## To do
From the line with "At what coordinates should I click to accomplish: Increase" through the line with "Image resolution: width=644 pixels, height=323", inclusive, return each line of the data below exactly and leave the rest out.

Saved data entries

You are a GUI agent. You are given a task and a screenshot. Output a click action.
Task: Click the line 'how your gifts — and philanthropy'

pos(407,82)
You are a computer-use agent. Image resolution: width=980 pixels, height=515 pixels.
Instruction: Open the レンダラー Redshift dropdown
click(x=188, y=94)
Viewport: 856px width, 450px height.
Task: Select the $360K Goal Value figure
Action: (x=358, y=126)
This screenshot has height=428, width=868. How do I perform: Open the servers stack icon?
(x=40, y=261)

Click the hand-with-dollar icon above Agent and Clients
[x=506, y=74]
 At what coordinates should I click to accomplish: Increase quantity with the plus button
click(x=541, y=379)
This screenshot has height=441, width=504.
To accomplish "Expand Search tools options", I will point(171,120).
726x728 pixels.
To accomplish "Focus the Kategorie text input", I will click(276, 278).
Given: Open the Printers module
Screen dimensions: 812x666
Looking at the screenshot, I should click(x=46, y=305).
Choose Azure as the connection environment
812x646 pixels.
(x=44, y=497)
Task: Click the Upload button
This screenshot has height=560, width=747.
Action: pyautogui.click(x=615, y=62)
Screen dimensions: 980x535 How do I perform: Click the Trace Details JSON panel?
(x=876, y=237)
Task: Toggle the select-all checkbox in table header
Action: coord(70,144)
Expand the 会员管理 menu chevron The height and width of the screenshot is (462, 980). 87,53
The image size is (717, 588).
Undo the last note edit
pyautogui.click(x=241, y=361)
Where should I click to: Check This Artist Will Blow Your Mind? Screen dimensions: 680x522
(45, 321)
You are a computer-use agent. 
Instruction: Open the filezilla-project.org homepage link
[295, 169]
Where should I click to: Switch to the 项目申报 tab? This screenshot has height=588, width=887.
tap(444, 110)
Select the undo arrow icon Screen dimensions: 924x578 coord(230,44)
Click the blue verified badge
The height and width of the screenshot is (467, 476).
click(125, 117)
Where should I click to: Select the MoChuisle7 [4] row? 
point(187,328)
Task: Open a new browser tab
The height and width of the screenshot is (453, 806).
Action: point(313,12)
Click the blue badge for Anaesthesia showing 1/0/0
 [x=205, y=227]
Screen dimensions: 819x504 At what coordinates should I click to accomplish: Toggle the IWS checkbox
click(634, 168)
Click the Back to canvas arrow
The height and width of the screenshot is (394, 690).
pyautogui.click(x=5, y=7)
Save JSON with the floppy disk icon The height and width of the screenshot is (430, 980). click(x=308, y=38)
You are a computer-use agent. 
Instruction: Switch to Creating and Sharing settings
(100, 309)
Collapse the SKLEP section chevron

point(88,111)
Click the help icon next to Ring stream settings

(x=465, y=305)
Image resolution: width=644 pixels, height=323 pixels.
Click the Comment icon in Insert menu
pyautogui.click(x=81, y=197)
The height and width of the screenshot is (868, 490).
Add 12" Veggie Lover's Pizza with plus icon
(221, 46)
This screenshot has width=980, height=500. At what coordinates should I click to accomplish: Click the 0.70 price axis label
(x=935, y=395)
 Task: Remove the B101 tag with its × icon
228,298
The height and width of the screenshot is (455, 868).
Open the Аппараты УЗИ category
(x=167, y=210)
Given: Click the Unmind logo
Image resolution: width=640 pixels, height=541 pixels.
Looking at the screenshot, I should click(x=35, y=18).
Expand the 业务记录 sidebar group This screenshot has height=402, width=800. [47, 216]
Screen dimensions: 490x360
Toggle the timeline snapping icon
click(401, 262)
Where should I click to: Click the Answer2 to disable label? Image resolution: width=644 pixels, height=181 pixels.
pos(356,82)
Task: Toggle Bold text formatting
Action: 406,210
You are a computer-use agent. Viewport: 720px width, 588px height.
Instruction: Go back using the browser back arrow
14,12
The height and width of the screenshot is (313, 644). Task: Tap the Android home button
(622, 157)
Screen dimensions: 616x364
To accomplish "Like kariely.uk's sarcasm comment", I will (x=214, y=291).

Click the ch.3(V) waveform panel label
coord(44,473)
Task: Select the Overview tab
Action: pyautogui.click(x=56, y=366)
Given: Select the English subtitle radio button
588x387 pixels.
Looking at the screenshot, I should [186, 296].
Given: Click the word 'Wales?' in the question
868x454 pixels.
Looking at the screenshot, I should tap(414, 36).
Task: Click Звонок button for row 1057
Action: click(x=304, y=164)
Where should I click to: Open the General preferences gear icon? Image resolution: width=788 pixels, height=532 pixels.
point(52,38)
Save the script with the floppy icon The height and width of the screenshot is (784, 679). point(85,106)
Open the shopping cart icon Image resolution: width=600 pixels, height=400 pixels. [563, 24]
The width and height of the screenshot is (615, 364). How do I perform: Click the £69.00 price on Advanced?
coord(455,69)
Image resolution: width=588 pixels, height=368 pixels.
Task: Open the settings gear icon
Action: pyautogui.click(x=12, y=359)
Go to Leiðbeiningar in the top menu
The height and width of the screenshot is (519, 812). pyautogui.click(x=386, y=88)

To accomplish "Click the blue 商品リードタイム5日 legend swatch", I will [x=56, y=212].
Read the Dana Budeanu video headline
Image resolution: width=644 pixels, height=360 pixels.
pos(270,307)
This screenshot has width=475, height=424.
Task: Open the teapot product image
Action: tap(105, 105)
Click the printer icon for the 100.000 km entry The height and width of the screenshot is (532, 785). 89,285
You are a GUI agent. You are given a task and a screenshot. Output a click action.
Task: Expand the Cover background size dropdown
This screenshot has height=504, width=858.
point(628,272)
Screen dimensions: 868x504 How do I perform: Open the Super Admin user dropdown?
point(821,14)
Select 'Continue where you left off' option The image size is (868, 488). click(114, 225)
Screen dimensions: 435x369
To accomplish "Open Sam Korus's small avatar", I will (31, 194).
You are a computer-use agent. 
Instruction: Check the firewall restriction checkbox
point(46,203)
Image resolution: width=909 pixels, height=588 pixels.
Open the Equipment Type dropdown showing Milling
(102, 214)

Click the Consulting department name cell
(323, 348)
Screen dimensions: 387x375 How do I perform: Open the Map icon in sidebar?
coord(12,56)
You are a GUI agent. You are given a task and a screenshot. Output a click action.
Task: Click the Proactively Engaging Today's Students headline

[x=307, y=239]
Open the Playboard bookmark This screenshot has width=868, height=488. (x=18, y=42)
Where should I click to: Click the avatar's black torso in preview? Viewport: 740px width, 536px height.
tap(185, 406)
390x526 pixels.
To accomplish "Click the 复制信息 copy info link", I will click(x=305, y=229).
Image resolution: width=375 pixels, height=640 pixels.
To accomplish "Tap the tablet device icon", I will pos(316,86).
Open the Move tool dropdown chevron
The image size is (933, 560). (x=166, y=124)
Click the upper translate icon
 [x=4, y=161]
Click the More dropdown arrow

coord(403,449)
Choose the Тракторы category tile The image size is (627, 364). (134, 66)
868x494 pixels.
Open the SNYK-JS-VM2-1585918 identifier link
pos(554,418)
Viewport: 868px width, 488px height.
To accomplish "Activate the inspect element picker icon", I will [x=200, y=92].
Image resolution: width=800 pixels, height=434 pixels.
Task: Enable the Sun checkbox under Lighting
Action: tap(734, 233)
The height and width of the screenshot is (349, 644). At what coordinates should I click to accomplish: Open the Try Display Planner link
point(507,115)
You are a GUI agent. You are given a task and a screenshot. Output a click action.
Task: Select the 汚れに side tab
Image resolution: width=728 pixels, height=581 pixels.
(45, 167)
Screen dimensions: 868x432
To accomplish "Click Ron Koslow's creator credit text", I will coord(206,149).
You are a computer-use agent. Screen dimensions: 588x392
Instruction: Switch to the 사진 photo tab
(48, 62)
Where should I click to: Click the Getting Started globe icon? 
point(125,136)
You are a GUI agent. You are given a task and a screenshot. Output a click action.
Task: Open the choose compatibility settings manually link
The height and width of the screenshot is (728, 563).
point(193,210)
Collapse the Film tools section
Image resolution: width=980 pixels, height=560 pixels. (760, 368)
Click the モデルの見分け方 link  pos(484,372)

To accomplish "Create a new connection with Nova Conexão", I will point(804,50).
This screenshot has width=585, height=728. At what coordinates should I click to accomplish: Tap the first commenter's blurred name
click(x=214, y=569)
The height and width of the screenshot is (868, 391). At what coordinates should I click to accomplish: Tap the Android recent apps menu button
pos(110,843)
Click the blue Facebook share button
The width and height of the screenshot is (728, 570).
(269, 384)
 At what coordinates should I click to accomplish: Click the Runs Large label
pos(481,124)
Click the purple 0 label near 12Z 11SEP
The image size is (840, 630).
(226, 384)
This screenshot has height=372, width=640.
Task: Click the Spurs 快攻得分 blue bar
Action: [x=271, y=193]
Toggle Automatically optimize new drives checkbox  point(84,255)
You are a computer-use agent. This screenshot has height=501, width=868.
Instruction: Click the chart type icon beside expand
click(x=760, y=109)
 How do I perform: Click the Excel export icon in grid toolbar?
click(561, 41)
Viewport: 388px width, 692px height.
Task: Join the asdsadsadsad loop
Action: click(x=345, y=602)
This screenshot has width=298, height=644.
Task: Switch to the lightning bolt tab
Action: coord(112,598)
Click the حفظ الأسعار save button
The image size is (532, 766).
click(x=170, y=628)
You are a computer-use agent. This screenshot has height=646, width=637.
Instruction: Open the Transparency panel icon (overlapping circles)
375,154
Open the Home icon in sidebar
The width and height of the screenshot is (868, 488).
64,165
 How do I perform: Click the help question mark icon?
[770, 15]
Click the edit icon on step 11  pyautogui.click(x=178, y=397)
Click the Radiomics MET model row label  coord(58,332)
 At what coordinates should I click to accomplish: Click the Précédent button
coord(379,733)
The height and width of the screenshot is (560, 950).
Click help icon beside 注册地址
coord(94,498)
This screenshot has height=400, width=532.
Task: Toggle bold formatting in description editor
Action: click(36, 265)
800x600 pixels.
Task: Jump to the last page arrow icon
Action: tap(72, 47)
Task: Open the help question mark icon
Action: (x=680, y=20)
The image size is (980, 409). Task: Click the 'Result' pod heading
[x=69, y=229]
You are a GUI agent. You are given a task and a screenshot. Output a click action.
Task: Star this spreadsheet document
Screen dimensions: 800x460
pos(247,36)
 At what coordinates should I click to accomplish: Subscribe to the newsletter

## Task solution
 At what coordinates should I click to accomplish: Increase quantity with the plus button
click(x=541, y=379)
This screenshot has height=441, width=504.
To accomplish "Expand Search tools options", I will point(171,120).
726x728 pixels.
To accomplish "Focus the Kategorie text input", I will click(276, 278).
Given: Open the Printers module
Screen dimensions: 812x666
Looking at the screenshot, I should click(x=46, y=305).
Choose Azure as the connection environment
812x646 pixels.
(x=44, y=497)
Task: Click the Upload button
This screenshot has height=560, width=747.
Action: pyautogui.click(x=615, y=62)
Screen dimensions: 980x535 How do I perform: Click the Trace Details JSON panel?
(x=876, y=237)
Task: Toggle the select-all checkbox in table header
Action: coord(70,144)
Expand the 会员管理 menu chevron The height and width of the screenshot is (462, 980). 87,53
The image size is (717, 588).
Undo the last note edit
pyautogui.click(x=241, y=361)
Where should I click to: Check This Artist Will Blow Your Mind? Screen dimensions: 680x522
(45, 321)
You are a computer-use agent. 
Instruction: Open the filezilla-project.org homepage link
[295, 169]
Where should I click to: Switch to the 项目申报 tab? This screenshot has height=588, width=887.
tap(444, 110)
Select the undo arrow icon Screen dimensions: 924x578 coord(230,44)
Click the blue verified badge
The height and width of the screenshot is (467, 476).
click(125, 117)
Where should I click to: Select the MoChuisle7 [4] row? 
point(187,328)
Task: Open a new browser tab
The height and width of the screenshot is (453, 806).
Action: point(313,12)
Click the blue badge for Anaesthesia showing 1/0/0
 [x=205, y=227]
Screen dimensions: 819x504 At what coordinates should I click to accomplish: Toggle the IWS checkbox
click(634, 168)
Click the Back to canvas arrow
The height and width of the screenshot is (394, 690).
pyautogui.click(x=5, y=7)
Save JSON with the floppy disk icon The height and width of the screenshot is (430, 980). click(x=308, y=38)
You are a computer-use agent. 
Instruction: Switch to Creating and Sharing settings
(100, 309)
Collapse the SKLEP section chevron

point(88,111)
Click the help icon next to Ring stream settings

(x=465, y=305)
Image resolution: width=644 pixels, height=323 pixels.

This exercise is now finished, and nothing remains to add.